The paper explores mechanisms at the household level and the child level to understand why these findings emerge. For example, nearly all treatment arms increased household caloric acquisition, but the increase was largest and most diversified toward animal-source foods for Cash + BCC. These large impacts of the Cash + BCC arm on household diets were driven by a combination of (a) increased income - both from the transfer itself and from the fact that Cash + BCC led to investment in new income-generating activities; (b) positive expenditure-caloric elasticities, which mean that this higher income translates into increased caloric acquisition, particularly of animal-source foods; and (c) Cash + BCC shifting household caloric acquisition towards a more diverse diet that includes some quantities of pulses and animal-source foods.

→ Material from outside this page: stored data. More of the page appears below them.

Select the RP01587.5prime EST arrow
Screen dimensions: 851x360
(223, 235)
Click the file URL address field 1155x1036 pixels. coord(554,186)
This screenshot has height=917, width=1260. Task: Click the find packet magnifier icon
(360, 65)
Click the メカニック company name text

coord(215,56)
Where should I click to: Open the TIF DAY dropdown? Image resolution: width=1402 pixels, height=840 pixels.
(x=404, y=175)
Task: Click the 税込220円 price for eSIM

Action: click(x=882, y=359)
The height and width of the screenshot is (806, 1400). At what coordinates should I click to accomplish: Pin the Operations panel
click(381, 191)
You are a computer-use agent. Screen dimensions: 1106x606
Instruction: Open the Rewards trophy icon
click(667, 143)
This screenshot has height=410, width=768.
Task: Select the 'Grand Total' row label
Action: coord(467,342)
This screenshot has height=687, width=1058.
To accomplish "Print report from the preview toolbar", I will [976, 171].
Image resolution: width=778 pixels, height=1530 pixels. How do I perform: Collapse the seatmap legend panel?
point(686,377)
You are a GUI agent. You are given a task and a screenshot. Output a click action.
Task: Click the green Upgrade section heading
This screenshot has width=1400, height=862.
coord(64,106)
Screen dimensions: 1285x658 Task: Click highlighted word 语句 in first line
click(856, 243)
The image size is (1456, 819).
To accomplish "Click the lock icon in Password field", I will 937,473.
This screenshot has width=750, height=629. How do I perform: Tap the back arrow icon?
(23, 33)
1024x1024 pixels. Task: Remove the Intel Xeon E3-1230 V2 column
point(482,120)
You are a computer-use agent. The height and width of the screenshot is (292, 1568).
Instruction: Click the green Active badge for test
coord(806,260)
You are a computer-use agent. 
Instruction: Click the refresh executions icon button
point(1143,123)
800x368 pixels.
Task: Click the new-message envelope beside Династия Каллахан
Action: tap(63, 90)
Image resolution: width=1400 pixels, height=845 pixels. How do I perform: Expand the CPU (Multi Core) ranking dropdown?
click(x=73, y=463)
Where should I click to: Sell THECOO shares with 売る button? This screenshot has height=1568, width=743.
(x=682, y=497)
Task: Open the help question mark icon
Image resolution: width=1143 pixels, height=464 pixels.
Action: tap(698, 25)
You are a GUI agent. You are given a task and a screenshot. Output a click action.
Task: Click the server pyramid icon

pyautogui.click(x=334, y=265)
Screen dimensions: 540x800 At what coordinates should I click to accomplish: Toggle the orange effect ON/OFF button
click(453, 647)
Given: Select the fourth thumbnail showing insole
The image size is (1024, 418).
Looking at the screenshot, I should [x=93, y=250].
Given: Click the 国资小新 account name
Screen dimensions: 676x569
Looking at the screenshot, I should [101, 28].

All these results on diets are consistent with the finding that only Cash + BCC resulted in improved child nutritional outcomes, with analysis indicating that both increased knowledge and income play a role.



Reflecting on the findings, the researchers conclude: "These results on the role of BCC and the mechanisms through which it operates suggests that work on interventions seeking to improve children's nutritional status may well benefit from designs that attempt to address multiple constraints - energy, diet quality, maternal knowledge, among others - rather than focusing on only one of these. In this setting, food transfers alone did not improve child nutrition outcomes, possibly because they did not lead to increases in children's consumption of foods most important for growth. Cash transfers also had limited impacts on child nutritional status."